Alizadeh et al. [2017] combined the wavelet transform with ANN in order to predict rainfall-runoff in the Tolt River. The results showed that this model made appropriate forecasts for one and two months ahead. Zeynoddin et al. [2018] proposed a novel hybrid model to forecast rainfall of a basin with a tropical climate in Malaysia. One of the primary goals of using satellite information is to monitor and forecast the floods in ungauged basins.

The problem with river flood forecasting is that all data-driven models only use in situ information. Hence, because of the direct relation of flood data to the in-situ gauges, regions with no measuring stations cannot provide any information about the river. Nonetheless, the majority of rivers suffer from a lack of in situ stations.

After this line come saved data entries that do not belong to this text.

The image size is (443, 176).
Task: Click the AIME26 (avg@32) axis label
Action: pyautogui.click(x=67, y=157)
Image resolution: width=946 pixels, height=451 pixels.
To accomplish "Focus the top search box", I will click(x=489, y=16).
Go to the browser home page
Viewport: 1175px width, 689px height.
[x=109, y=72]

In addition, the number of existing in situ stations in some countries are limited [Calmant and Seyler 2006, Khan et al. 2012, Shiklomanov et al. 2002, Sivapalan et al. 2003, Stokstad et al. 1999]. Hence, studying and forecasting floods is not possible on considerable regions of the earth. Therefore, Predicting in Ungauged Basins (PUB) has recently emerged as a topic of very high interest in flood forecasting [Salvia et al. 2011]. Researchers in this field mainly use satellite information such as space-based precipitation measurements to simulate hydrological circumstances [Brakenridge et al. 2007, Jiang et al. 2014, Khan et al. 2011, Su et al. 2008, Temimi et al. 2011, 2007].

An accurate means of simulating river flow applying satellite information is to utilize passive microwave sensors from the AMSR for Earth Observing System (AMSR-E) [Brakenridge et al. 2007]. Studies in this field began at the Dartmouth Flood Observatory (DFO), followed by the Joint Research Centre (JRC). AMSR-E sensors observe all of the Earth’s surface and detect wet river areas by calculating the differences in land and water brightness temperatures. Raw data is justified by the Global Flood Detection System (GFDS), which is accessible at http://www.gdacs.org/flooddetection.

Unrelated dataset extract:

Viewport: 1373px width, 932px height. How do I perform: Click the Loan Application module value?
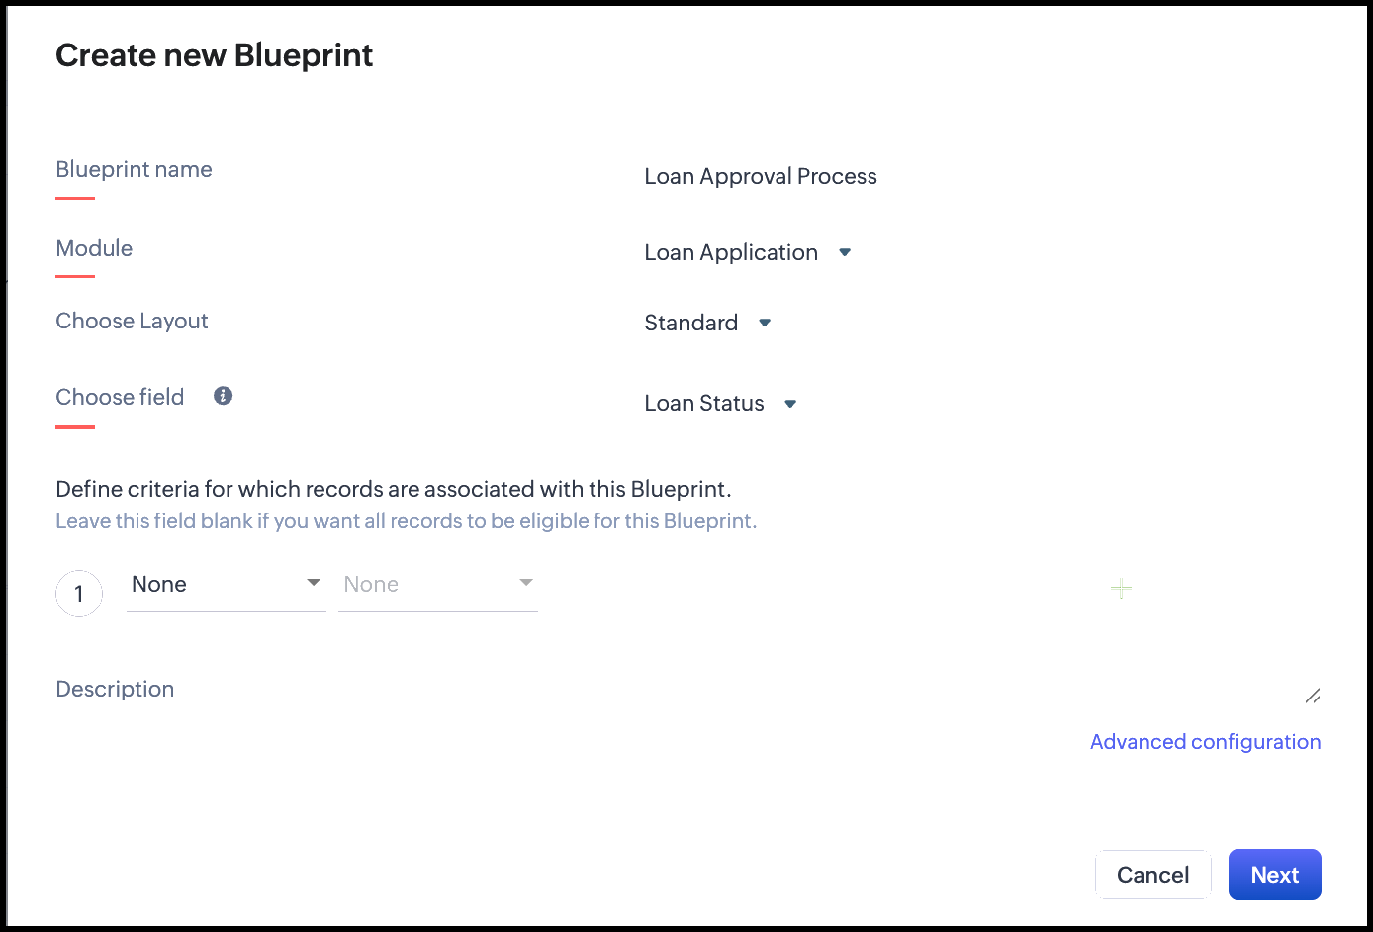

To predict the rivers water level time series using satellite data, Zaji et al. [2019a] introduced a new approach of minimizing both horizontal and vertical errors. After that, Zaji et al. [2019b] developed a new Evolutionary Polynomial Regression-Time series predictor (EPR-T) and used it to predict the rivers discharge using satellite information. Bonakdari et al. [2019] developed two extensions of the Markov Chain (MC) method, namely Online-Markov Chain (O-MC) and Extreme Online-Markov Chain (EO-MC) to enhance the forecasting performance of rivers discharge using satellite information.

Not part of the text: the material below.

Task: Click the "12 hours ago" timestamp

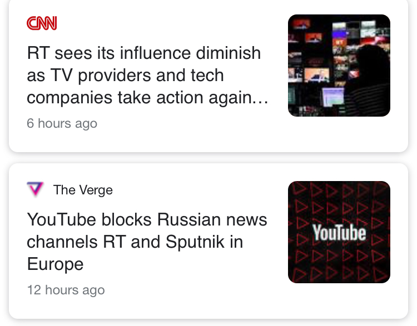Action: (66, 290)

The signals received by satellites are affected by a range of weather conditions [Kugler and De Groeve 2007]. For instance, severe weather alters the emission signals of both land and water. The impact of severe weather is more critical when the water-surrounded area is smaller, which is why space-based signal accuracy is poorer when river discharge is low [Khan et al. 2012]. So, in order to improve the performance and reliability of satellite data, Zaji et al. [2019a] proposed an approach based on trial and error, classification, and outlier detection methods. The authors concluded that the developed method could significantly increase the accuracy of satellite data.

The primary goal of the present study is to introduce a hybrid method that comprises of a multi-objective particle swarm Optimization model, decision tree Classification algorithm, Hotelling’s T² Outlier detection, and a Regression model (OCOR) for evaluating raw satellite signals to obtain accurate continuous signals. With this method, outlier signals received through severe weather or other unknown environmental situations are initially detected and eliminated. Then the removed signals and those missed due to technical satellite problems are predicted using a regression method.

Previous studies have mainly focused on simulating river discharge using space-based signals [Frasson et al. 2017]. However, when the goal is to use historical information of satellite sensors to forecast the future river discharge, a gap-free continuous space-based dataset is needed [Weigend 2018]. Thus, the second step entails evaluating a continuous dataset of space-based signals with no missed samples. In the training phase of the OCOR method, the in-situ measurements are needed in order to determine one of the objective functions of the multi-objective optimization algorithm and to develop the regression method to replace the detected noisy samples.

2. Space-based signals

AMSR-E and AMSR2 passive microwave sensors are employed in the present study to gather space-based signals [Brakenridge et al. 2007]. After that, the obtained signals are used to measure the river discharge indirectly. In order to obtain more stable observations, the descending orbit method was selected in this study [Kugler and De Groeve 2007, Tekeli and Fouli 2017], and the Earth’s surface was measured at least once a day.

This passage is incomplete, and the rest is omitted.